19歳GK・大迫敬介 久々の若き日本の守護神誕生へ虎視眈々と定位置を狙う

2019年06月24日 16時30分

新守護神候補の大迫

【西川結城のアドバンテージ】日本代表MF久保建英への注目が、日に日に増してきている。4日に海外移籍可能な18歳になり、欧州ビッグクラブのレアル・マドリード(スペイン)挑戦を決断。9日に行われたエルサルバドル戦では日本代表デビューも飾った。連日話題に事欠かない若き日本のエース候補だ。

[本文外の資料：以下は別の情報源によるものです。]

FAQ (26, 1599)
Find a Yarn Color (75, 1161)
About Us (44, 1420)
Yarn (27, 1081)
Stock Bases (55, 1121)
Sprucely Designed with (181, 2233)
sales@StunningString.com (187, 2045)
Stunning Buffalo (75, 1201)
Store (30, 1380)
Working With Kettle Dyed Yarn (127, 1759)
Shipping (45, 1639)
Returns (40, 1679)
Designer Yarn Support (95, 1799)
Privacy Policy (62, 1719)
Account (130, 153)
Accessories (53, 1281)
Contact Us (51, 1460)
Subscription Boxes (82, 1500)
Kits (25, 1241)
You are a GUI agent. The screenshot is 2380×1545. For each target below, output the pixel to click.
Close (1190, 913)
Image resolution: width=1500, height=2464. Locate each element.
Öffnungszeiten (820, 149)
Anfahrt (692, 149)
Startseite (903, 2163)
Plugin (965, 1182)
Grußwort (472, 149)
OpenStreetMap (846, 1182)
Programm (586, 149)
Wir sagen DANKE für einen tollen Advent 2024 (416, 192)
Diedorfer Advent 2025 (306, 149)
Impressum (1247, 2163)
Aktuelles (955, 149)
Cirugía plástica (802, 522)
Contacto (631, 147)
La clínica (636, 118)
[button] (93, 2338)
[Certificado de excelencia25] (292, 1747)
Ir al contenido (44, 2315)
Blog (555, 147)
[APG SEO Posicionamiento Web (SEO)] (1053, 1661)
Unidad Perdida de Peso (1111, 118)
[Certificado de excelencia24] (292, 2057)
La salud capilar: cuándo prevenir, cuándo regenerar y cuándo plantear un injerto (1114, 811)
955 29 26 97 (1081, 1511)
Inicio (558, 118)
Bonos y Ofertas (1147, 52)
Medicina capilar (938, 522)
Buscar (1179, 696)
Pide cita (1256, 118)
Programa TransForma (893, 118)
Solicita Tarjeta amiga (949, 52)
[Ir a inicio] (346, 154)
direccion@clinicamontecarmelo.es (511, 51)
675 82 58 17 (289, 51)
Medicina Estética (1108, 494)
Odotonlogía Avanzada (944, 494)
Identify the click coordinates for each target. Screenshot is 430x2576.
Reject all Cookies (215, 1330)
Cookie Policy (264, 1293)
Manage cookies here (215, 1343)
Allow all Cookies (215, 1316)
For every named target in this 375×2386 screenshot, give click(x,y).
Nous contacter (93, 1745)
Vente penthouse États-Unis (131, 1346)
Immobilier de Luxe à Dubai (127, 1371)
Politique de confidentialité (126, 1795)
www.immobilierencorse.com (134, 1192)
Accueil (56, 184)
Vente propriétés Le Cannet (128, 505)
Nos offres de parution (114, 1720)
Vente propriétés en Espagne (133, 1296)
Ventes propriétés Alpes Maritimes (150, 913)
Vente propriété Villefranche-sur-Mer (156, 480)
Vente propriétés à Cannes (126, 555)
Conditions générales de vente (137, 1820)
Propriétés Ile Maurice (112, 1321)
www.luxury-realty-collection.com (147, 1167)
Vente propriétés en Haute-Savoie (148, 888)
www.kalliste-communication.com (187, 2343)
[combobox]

 現在、開催中の南米選手権(ブラジル)に臨んでいる森保ジャパンには久保とともに、もう一人の10代選手が選出されている。大迫敬介、19歳。今季、J1広島で開幕当初からレギュラーとして活躍するGK。来年に迫る東京五輪代表での活躍も期待される俊英だ。

 年齢に見合わぬ冷静なセービングが魅力な後輩GKを、頬を緩ませながら見つめる男がいた。楢崎正剛。元日本代表GKとして4度のW杯に参戦した守護神だ。

 愛知・豊田市で行われた5日のトリニダード・トバゴ戦。楢崎は日本代表の練習を視察し、そこで大迫と初対面を果たした。実はある感情を抱えながら、後輩を見つめているという。

「彼はいい。プレーの選択、たたずまい。若いGKは何でも無理にやろうとしてミスをしがち。でも彼は普段から確実に一つひとつのプレーを実践している。『おじさんみたいな』プレーで(笑い)。もちろん褒め言葉。何よりあの若さでA代表に入ったのはたぶん(川口)能活や自分以来。それがものすごくうれしい」

 直接伝えたのかと問うと、シャイな楢崎らしく「それは…」とひと言。ならばと、先輩の言葉を大迫に伝言した。「おじさんみたい」との表現に本人も思わず噴き出し笑い。そしてこう続けた。

「僕のことを知ってくださっていてうれしいです。ずっと代表を支えてきたGK。僕自身もそんな存在になりたい。残していっていただいたものを引き継ぎながら、また一つ日本のGKの評価を上げていけるような代表選手になりたい。今季、広島で試合に出られるようになり、少し遠い存在だった代表が具体的な目標になった。自分のプレーが評価され招集されたと思うので、南米選手権では堂々とプレーしたい」

 見た目はお肌もツルッとキレイな若人。ただ、プレーには落ち着きが、心には頼もしき覚悟がある。稀有(けう)な経験となる南米選手権、そして来年の東京五輪。久々の若き日本の守護神誕生へ、虎視眈々と定位置を狙う。